Two small points of interest and a postscript:

1. I will, for the first time ever in my short but venerable life, be missing all Thanksgiving celebrations. Not only am I outside any country that celebrates the day of great feasting, but the two American students who are hosting [separate] Thanksgiving dinners are doing so on Saturday. I am leaving to visit Aunt Rhoda and Company on Friday afternoon, and ergo will be absent from the possible overindulgence that will occur in Angers on a small scale. Hence, I charge anyone with a conscience to pray that I run across some pumpkin pie within the next two days.
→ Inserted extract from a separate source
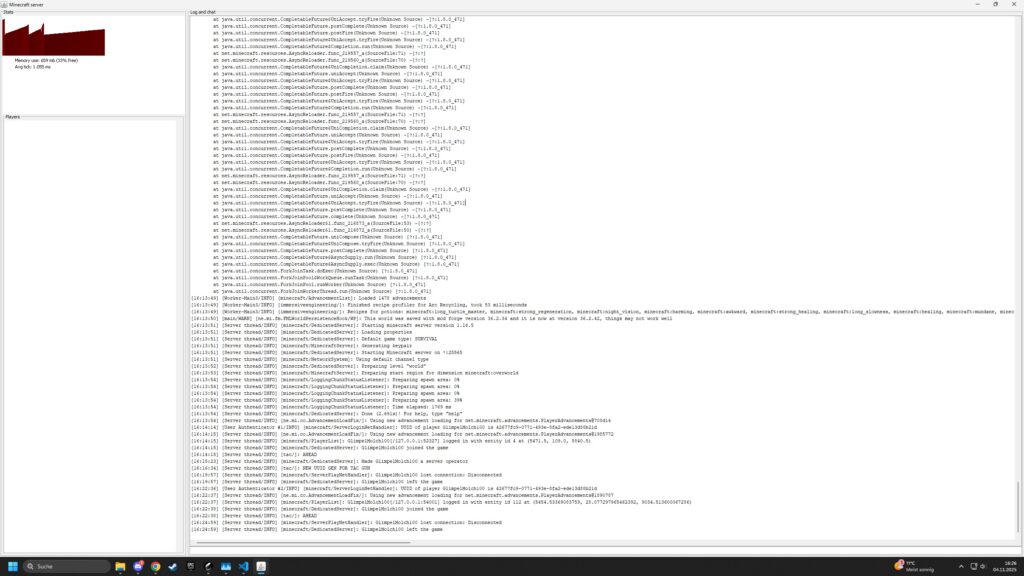Open File Explorer from the taskbar

(x=120, y=566)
2. I have a French nickname. Last Thursday I was sitting in the building that passes for a student union, typing up the Paris blog and reading emails, when a fellow American student popped a squat beside me. Andrea was waiting for a classmate from a translation class to meet her so they could do their homework together. When Stephanie sat down we introduced ourselves, but did not say much more than that. Eventually I pulled a bag of Peanut Butter M&Ms (courtesy of Jessy Elliott) out of my backpack and offered it to the two girls. Stephanie asked what was different about this particular brand of M&Ms, and when I tried to explain that "il ya a de beurre de cacahuètes dans les centres des M&Ms"—there's peanut butter in the middle of the M&Ms—she laughed uproariously at my pronunciation. To soften the blow to my speech ego, Stephanie patiently coached Andrea and myself on the pronunciation of cacahuète. It took me so long to finally say it right that Stephanie decided to call me Cacahuète for the rest of the night (she turned out to be a fairly hep cat), and when I saw her last night she yelled, "Ah, mon cacahuète!" when she saw me. Stephanie and Andrea did not emerged unscathed either, since Andrea could not pornounce the word for frog, grenouille (guess what her nickname is), and in retribution we poor browbeaten foreigners decided to call Stephanie by her favorite word in English—Coconut.
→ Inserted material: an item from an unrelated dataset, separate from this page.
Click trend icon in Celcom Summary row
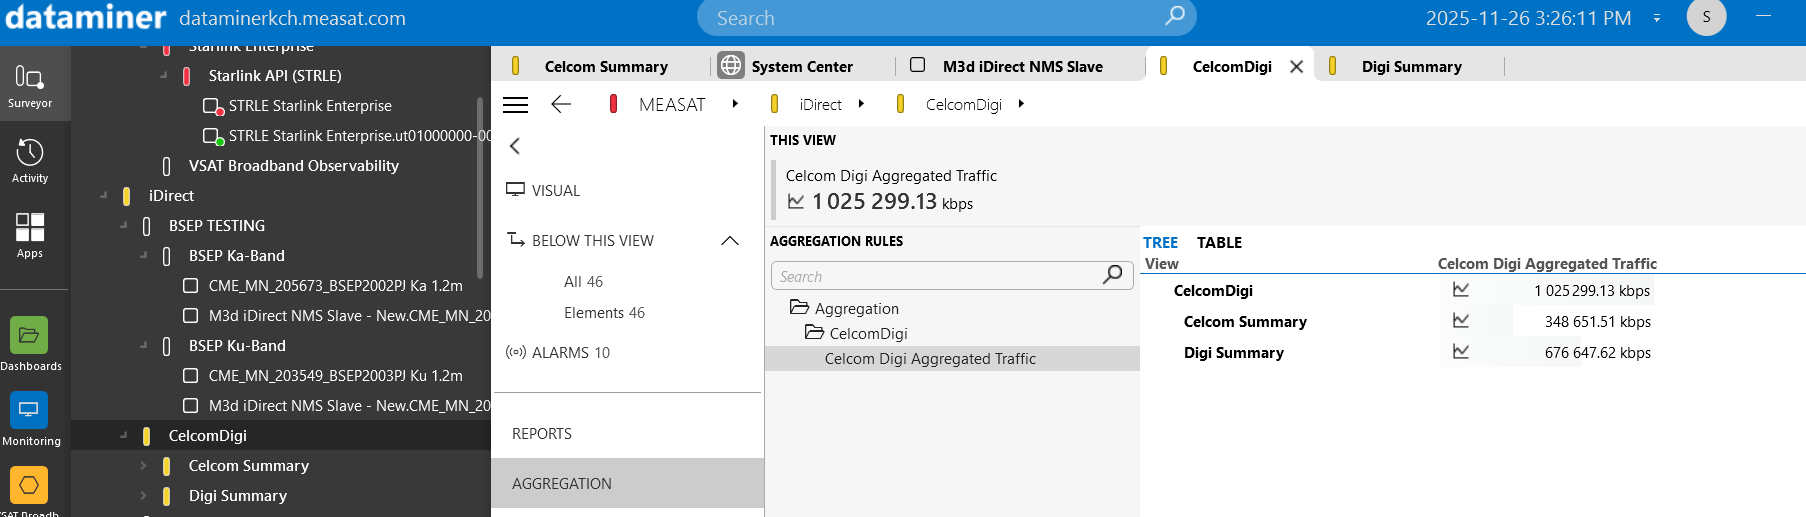Screen dimensions: 1806x517 pyautogui.click(x=1461, y=321)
Postscript: When I was in French class this afternoon I repeatedly drifted into the land of daydreams and random thought, and a recurring thought was on the various names for my favorite carnival/fair food: "cotton candy", "spun sugar", and "candy floss". However, the more I thought about it (I was really bored), the stronger my conviction became that the name "candy floss" is a near-oxymoron. The purpose of floss and flossing is to prevent the development of cavities and other such oral afflictions while the effect of candy consumption is the appearance of cavities. Why on earth would anyone want to floss with candy? Isn't that basically putting cavities in your mouth, as in "Here, Mr. Cavity, why don't you just snuggle up between these two molars here?" Such nonsense.

Post-postscript: The correct pronunciation of cacahuète is harder than it looks on paper, and to an anglophone, would not seem at all phonetic. Ditto grenouille.